Makkah: Thousands of worshipers flocked to the Muslim holiest city of Mecca on Friday, with more than two million expected to attend, braving the Saudi Arabian heat.
White-robed and sandal-clad pilgrims fill the ancient city, now lined with luxury hotels and air-conditioned shopping malls, flooding planes, buses and trains for the annual ritual.
Officials said this year’s Haj — one of the world’s largest annual religious gatherings, with a tragic history of stampedes and other disasters — could break attendance records.
„As the Hajj approaches, the Kingdom of Saudi Arabia … is preparing for the largest Islamic gathering in history,” Hajj and Umrah Minister Tawfiq al-Rabiyya said in a video released by the ministry this week.
Rituals include circumambulating the Kaaba, the great black cube at Mecca’s Grand Mosque, praying on Mount Arafat and „stoning the devil” by throwing pebbles at three large concrete walls representing Satan.
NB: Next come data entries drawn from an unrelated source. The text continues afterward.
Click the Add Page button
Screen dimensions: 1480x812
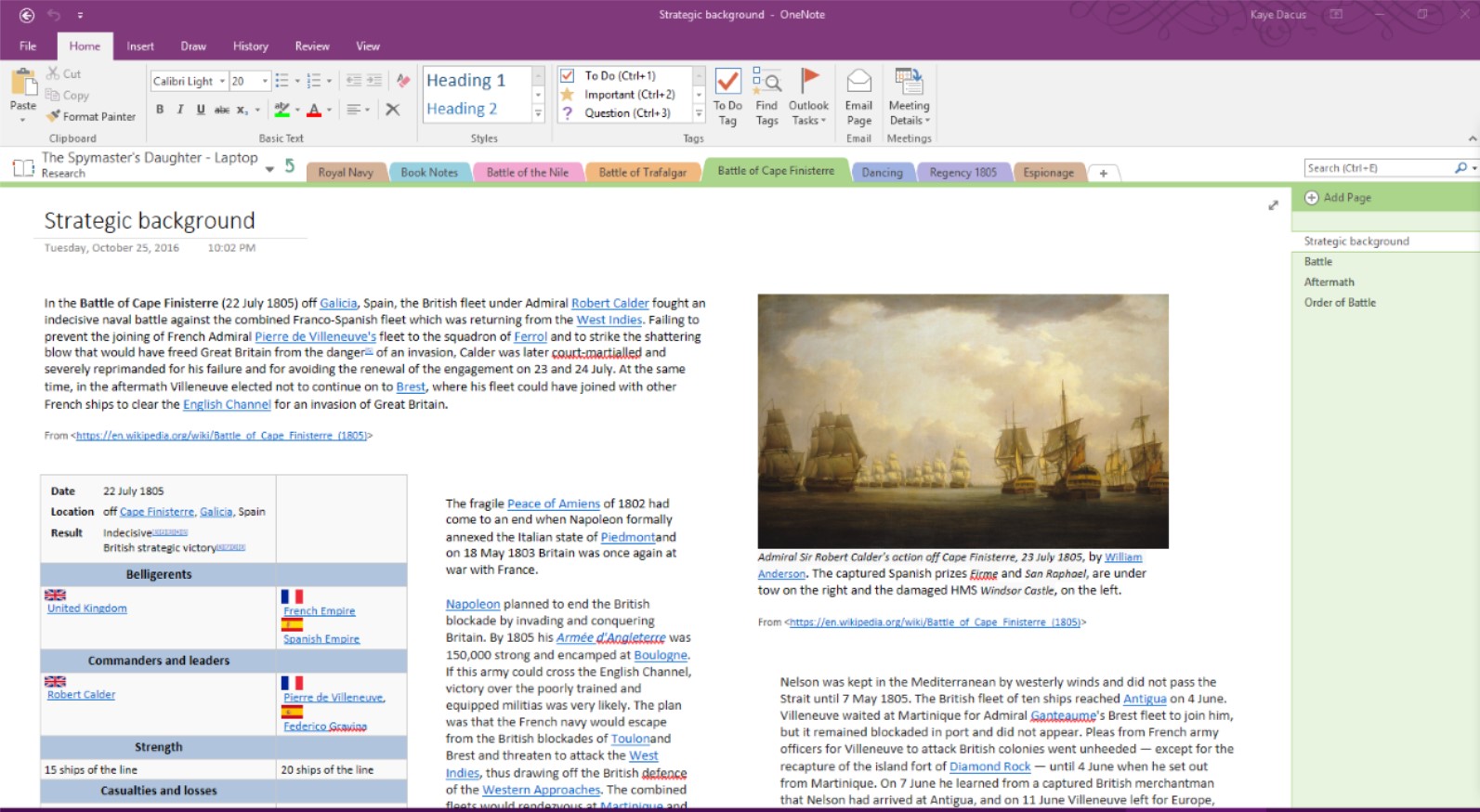1339,197
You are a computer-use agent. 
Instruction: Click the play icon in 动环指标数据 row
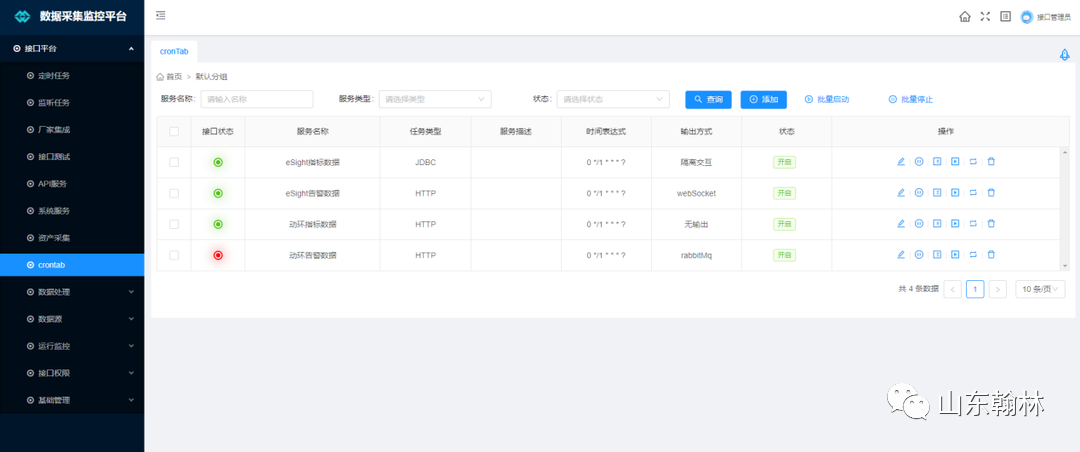pos(955,224)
More than two million people from more than 160 countries will attend, Rabia said — a dramatic increase from 926,000 last year, when the number hit one million following the Covid-19 pandemic.
About 1.5 million pilgrims from abroad had already arrived by Wednesday evening, Saudi officials said.
In 2019, around 2.5 million people participated. Only 10,000 were admitted in 2020, at the height of the coronavirus pandemic, rising to nearly 59,000 a year later.
Hajj is one of the five pillars of Islam and must be performed by all Muslims at least once in their lifetime.
’Unbelievable Feeling’:
Travelers from all over the world flock into Jeddah’s modernized airport, some of whom use streamlined visa services to board buses straight from planes to their accommodation.
About 24,000 buses will be in service to ferry pilgrims and 17 trains that can move 72,000 people every hour, officials said.
„It’s an incredible feeling, very emotional,” 60-year-old Moroccan pilgrim Saud Bin Ouis told AFP after her first visit to Saudi Arabia with her husband.
The Hajj will be the largest since 2021, when the requirement for women to be accompanied by a male guardian was dropped.
This year, the upper age limit was lifted, meaning thousands of seniors will be among those battling Saudi summer temperatures expected to reach 44 degrees Celsius (111 Fahrenheit).
Hajj rituals begin late Sunday at the Grand Mosque in Mecca. Pilgrims will sleep in tents on Monday night and spend Tuesday at the culmination of the Hajj at Mount Arafat, where the Prophet Muhammad is believed to have delivered his final sermon.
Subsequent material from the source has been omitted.